This discussion has given me the courage to send in a shot that I had
thought would never be seen by anyone but myself and those who came
to the house (and then, only if I thought they were particularly
congenial and accepting). Of course, those in the Alpha circuit may
laugh me to derision. (Then again, they're too nice to do that!)

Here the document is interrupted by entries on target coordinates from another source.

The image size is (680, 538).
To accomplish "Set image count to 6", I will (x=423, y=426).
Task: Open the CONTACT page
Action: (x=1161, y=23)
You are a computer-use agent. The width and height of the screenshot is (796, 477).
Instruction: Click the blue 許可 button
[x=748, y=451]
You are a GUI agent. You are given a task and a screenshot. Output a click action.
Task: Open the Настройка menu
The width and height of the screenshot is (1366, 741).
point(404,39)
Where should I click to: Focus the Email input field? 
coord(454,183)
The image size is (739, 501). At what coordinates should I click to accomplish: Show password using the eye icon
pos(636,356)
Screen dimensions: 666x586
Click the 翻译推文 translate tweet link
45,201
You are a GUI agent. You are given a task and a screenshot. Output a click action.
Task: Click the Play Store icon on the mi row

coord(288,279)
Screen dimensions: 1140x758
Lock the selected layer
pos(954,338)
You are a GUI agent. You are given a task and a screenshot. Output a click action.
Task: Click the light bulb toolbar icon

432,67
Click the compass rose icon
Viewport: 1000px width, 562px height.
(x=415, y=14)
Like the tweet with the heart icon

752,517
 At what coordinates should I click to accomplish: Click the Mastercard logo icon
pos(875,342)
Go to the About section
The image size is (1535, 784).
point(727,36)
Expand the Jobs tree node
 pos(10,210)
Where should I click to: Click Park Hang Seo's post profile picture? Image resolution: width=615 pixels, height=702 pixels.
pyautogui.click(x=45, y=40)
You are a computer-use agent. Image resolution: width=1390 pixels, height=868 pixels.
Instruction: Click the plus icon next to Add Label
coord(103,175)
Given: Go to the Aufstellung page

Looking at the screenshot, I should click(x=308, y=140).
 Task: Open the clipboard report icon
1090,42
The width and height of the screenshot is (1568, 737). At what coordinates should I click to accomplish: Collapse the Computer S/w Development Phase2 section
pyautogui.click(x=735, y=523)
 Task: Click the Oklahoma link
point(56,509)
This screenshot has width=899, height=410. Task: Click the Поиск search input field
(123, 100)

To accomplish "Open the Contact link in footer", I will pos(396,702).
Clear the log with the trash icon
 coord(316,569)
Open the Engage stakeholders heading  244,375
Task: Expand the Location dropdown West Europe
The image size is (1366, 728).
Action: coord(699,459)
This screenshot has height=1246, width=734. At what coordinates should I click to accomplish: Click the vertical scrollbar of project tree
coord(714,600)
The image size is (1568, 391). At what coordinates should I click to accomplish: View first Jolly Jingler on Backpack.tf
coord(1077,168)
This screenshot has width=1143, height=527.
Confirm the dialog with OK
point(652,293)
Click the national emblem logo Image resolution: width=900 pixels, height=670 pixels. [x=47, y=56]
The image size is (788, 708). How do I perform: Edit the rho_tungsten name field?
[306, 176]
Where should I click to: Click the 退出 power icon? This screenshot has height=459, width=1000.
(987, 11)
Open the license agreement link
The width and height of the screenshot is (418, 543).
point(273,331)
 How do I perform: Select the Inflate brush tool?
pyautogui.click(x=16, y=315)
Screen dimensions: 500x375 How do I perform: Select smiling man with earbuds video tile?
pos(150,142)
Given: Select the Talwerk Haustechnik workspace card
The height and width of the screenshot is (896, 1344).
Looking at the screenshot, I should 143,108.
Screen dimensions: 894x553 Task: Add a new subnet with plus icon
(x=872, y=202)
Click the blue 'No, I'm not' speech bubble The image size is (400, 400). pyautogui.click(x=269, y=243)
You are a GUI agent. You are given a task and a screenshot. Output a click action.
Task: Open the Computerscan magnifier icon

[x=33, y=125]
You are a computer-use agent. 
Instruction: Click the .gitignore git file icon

Some weeks ago during a bout of insomnia I was passing through my
living room at about three a.m. The street was quiet and the house
was still. Only a dim glow from the streetlamp seeped through the
curtains to lift the rooms out of obscurity. As I rounded the
corner, I saw a shaft of light stabbing through the uncurtained
leaded window high above the bookcase and casting a golden
window-image on the face of a vertically-oriented oil painting on
the opposite wall. The subject of the painting (a landscape painted
by my mother) was almost imperceptible in the stark lighting--the
bright projected window dominated in the room, falling partly on the
painted canvas, partly on the gold/green frame, partly on the
ivory-colored wallpaper. On a whim, I went into the other room and
got my tripod-mounted realist from where it stands in the corner. I
set it up about eight feet from the wall, took an exposure reading,
set the f-stop at a sharpness-assuring setting, and made the
exposure. I bracketed three shots at about one, two and three
minutes. Then I forgot about it and went back to bed.
When the roll came back from the processor I remembered the incident
and mounted the shots. There is, of course, almost no depth at all.
The total relief in the view is from the wall to the front of the
painting's frame--maybe two inches, at about eight feet from the
camera. I mounted the picture behind the stereo window, so the
observer has a sense of being in a room, but that's it. Did it
work? (What could one mean by "work" in this context?) Well, one of
my favorite critics (my youngest married daughter) picked that shot
as the best in the roll. I wouldn't have. But she noticed the mood,
the binocularly-revealed sparkles on the surface of the oiled canvas,
the space between the wall and the stereo window, the unusual almost
monochromatic effect of the non-white light. It may have worked as
well in mono, but I don't think so.
So, I'll include it in this round of the folio. As far as I know,
Dr. T. is the only one of this group that will see it, so maybe when
he sees it we can hear whether it passes his muster. Maybe it was a
wasted shot, but what else was I to do at three in the morning?